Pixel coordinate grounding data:
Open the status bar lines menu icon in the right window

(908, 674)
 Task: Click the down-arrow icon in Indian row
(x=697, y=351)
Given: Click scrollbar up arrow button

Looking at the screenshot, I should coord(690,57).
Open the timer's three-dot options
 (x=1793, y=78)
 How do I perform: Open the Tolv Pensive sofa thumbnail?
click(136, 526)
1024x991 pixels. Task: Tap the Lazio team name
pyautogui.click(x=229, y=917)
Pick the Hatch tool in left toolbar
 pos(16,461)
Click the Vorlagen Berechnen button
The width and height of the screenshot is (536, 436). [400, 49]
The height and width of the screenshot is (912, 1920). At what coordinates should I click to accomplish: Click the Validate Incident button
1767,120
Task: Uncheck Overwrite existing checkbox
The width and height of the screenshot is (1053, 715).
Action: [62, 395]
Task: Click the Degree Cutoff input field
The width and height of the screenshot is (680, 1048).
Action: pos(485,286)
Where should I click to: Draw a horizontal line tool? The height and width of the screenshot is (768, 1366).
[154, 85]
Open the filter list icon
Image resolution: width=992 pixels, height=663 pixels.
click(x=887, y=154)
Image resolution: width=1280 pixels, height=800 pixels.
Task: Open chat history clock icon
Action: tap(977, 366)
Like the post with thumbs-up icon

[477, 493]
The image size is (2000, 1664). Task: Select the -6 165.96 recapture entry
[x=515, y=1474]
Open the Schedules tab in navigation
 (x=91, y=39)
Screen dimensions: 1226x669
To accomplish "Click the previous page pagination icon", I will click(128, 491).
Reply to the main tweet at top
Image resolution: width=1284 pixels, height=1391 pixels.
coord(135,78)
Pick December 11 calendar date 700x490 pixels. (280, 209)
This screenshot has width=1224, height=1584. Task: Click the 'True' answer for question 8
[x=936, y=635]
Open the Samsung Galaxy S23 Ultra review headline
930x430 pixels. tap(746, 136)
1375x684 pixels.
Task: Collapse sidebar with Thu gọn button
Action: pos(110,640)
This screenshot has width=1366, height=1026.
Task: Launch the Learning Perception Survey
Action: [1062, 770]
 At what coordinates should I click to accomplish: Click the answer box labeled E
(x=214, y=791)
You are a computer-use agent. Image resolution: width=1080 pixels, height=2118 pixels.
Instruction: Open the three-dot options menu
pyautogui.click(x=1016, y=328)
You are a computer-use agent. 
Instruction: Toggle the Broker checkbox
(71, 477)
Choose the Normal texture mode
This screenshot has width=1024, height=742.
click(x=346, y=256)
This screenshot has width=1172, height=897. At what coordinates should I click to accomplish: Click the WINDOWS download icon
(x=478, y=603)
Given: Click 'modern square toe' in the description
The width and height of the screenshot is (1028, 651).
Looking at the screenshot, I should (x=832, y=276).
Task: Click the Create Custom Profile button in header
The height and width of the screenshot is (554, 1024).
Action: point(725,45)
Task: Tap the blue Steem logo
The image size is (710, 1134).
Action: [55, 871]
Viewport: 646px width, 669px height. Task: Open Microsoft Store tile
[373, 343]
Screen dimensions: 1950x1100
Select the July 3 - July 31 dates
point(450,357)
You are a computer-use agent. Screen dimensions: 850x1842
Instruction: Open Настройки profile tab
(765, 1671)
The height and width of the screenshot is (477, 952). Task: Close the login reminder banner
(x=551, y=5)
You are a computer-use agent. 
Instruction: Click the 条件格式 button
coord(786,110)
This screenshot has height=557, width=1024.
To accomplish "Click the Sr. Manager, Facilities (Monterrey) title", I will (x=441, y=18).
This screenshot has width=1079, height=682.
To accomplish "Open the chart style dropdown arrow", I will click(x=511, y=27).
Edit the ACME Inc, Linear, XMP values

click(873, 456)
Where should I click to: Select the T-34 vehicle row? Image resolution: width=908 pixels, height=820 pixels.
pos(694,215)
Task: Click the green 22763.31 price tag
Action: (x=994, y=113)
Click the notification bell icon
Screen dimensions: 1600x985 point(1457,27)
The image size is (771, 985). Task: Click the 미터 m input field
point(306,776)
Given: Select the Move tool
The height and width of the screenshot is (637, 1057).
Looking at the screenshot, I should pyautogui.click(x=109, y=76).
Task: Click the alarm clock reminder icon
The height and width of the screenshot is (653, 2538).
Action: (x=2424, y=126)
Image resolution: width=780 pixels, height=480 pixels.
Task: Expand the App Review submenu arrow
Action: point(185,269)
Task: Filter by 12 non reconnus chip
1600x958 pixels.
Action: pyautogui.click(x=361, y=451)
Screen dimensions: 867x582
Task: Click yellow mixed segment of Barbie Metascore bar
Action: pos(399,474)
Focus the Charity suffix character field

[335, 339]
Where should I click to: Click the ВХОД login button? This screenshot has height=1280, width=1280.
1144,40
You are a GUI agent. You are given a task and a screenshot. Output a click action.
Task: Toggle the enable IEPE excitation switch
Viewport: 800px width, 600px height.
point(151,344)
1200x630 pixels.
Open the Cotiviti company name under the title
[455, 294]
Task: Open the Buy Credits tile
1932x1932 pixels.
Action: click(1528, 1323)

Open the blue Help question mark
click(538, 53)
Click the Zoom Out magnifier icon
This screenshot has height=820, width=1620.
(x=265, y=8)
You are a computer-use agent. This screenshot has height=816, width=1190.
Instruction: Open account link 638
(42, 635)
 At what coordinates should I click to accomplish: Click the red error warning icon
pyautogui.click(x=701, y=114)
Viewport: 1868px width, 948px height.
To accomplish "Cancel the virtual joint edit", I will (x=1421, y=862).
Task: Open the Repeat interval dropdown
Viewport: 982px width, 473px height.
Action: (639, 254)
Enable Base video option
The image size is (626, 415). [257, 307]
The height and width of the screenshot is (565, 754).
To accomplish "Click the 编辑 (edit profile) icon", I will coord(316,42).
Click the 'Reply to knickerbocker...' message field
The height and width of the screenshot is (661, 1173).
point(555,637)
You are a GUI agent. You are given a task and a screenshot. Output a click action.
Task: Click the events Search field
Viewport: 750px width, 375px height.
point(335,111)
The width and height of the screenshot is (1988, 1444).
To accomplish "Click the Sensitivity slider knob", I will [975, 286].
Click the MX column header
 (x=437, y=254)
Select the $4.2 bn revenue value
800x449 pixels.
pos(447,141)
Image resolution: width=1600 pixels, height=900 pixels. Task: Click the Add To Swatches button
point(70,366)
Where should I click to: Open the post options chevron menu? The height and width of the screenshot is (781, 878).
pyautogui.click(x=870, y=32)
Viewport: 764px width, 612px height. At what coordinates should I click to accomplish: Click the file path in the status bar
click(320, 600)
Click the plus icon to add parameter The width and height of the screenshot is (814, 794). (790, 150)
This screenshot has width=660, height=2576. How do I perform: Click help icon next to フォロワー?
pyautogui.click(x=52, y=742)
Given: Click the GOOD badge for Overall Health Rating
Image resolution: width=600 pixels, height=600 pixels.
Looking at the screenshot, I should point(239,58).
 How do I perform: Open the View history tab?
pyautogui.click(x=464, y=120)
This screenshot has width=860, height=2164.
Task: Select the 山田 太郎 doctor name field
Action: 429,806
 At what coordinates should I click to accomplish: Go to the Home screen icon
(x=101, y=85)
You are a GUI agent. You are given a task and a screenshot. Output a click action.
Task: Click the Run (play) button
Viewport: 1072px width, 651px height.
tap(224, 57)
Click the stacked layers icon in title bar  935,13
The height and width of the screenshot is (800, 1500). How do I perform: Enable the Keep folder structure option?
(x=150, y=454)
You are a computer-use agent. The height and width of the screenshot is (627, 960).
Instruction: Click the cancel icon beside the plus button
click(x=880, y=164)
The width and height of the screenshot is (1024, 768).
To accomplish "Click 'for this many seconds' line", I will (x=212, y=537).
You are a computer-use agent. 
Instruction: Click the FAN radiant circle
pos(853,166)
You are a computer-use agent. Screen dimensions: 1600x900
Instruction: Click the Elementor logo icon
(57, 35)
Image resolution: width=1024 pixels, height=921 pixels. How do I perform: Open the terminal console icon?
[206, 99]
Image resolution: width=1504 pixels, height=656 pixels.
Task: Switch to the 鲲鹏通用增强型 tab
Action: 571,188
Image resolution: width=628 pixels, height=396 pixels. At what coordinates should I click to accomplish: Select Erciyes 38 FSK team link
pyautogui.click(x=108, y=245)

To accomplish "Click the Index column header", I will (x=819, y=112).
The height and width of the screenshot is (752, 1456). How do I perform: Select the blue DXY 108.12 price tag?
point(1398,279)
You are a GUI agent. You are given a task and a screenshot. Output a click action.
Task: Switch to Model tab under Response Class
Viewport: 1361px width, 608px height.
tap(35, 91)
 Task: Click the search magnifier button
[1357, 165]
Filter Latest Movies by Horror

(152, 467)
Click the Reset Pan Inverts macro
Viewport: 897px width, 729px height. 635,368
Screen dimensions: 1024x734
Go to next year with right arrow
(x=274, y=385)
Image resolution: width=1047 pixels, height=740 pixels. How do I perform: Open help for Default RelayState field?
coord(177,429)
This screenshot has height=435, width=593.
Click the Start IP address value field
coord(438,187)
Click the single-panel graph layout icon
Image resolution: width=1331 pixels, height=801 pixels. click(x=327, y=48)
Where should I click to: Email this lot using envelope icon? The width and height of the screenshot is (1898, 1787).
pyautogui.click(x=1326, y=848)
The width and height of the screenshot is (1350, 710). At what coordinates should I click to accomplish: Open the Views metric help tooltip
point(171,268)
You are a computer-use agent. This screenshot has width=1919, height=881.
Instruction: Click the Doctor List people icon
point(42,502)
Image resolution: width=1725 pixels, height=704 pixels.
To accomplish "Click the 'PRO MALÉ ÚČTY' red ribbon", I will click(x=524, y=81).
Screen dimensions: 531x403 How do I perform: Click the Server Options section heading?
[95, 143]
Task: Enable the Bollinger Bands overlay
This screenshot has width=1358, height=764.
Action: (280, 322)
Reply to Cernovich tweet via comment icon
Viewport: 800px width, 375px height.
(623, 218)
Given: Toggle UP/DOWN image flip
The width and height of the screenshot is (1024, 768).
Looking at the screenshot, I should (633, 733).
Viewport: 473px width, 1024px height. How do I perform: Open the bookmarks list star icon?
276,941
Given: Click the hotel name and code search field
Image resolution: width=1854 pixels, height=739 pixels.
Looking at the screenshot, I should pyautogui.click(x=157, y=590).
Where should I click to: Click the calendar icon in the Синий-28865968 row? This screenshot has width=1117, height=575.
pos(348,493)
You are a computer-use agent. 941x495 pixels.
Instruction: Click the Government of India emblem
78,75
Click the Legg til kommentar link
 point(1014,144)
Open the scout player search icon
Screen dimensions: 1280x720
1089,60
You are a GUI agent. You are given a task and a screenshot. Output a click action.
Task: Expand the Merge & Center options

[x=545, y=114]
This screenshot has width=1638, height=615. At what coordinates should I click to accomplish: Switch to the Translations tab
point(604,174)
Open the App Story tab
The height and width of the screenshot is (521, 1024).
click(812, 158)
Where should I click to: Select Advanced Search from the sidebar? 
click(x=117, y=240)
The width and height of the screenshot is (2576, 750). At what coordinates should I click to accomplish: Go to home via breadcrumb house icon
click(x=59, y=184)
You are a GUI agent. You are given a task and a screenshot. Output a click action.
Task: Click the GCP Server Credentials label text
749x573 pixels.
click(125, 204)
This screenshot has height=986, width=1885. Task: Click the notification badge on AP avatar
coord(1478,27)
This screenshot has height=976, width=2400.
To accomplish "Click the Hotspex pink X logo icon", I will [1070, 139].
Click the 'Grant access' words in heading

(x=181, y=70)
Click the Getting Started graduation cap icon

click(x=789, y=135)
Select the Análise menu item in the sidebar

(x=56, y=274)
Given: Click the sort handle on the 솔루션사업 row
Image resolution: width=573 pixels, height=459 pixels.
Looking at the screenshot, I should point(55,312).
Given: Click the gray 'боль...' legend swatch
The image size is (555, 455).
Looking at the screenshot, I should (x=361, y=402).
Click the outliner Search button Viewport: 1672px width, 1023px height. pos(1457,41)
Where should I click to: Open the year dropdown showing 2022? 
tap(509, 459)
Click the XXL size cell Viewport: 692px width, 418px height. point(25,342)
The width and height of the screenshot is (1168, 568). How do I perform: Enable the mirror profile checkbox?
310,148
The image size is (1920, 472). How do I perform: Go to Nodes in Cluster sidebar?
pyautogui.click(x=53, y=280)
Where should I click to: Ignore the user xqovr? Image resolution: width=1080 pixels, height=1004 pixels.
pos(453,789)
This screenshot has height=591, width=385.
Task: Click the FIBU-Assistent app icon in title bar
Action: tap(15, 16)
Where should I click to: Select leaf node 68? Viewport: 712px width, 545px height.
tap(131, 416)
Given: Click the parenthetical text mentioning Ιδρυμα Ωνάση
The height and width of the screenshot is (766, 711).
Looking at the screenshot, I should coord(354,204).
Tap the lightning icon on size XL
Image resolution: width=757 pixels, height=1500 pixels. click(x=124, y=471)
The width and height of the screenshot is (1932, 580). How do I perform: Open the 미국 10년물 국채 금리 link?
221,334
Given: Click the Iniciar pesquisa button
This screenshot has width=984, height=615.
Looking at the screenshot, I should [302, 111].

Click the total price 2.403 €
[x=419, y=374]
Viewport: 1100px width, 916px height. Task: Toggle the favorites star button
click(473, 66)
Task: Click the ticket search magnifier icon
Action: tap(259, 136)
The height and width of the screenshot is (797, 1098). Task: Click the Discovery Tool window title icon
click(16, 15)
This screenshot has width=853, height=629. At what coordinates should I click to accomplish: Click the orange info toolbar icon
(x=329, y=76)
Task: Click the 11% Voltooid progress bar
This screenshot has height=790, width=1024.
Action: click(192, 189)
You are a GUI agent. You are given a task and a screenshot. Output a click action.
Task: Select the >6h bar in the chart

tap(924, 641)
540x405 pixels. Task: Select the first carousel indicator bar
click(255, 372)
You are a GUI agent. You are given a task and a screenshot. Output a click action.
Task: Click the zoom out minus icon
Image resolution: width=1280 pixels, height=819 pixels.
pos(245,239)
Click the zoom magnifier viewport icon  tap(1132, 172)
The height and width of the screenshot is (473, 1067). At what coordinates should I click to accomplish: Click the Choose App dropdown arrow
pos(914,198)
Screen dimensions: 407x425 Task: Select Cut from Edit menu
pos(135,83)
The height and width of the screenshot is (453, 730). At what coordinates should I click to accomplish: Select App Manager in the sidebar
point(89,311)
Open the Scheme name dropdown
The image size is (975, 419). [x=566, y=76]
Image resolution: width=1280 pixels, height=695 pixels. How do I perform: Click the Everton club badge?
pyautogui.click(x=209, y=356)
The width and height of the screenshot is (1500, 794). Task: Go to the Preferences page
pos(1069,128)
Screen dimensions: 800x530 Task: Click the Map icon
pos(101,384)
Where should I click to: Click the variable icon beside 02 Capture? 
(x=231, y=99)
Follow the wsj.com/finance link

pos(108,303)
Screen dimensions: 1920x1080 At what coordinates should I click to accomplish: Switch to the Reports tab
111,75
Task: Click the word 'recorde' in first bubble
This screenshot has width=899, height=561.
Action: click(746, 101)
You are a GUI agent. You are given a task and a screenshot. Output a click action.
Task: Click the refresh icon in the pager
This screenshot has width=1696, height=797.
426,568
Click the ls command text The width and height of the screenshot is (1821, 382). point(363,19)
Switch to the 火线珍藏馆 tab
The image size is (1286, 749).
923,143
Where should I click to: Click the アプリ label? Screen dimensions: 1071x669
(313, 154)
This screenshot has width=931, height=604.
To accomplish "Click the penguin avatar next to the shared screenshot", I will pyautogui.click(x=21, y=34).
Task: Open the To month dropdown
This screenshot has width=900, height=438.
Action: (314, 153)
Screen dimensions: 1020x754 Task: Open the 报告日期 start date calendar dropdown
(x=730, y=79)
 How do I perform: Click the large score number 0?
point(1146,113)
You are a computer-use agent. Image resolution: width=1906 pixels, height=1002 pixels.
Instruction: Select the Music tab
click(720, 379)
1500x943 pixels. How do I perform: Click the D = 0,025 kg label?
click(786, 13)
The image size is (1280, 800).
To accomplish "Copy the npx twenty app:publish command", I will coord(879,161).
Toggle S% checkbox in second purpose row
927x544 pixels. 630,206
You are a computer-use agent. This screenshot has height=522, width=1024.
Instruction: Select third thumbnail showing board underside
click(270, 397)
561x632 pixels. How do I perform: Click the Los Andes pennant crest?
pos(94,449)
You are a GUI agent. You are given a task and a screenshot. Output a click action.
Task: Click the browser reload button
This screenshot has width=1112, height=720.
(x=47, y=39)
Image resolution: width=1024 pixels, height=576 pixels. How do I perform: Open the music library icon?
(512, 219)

TASK DETAILS » Go to the line with "Task: Open the Repeat interval dropdown" in the entries above and repeat every line from there through the line with "The height and width of the screenshot is (565, 754).", exactly and with no other text.

OUTPUT FOR THIS TASK »
Task: Open the Repeat interval dropdown
Viewport: 982px width, 473px height.
Action: (639, 254)
Enable Base video option
The image size is (626, 415). [257, 307]
The height and width of the screenshot is (565, 754).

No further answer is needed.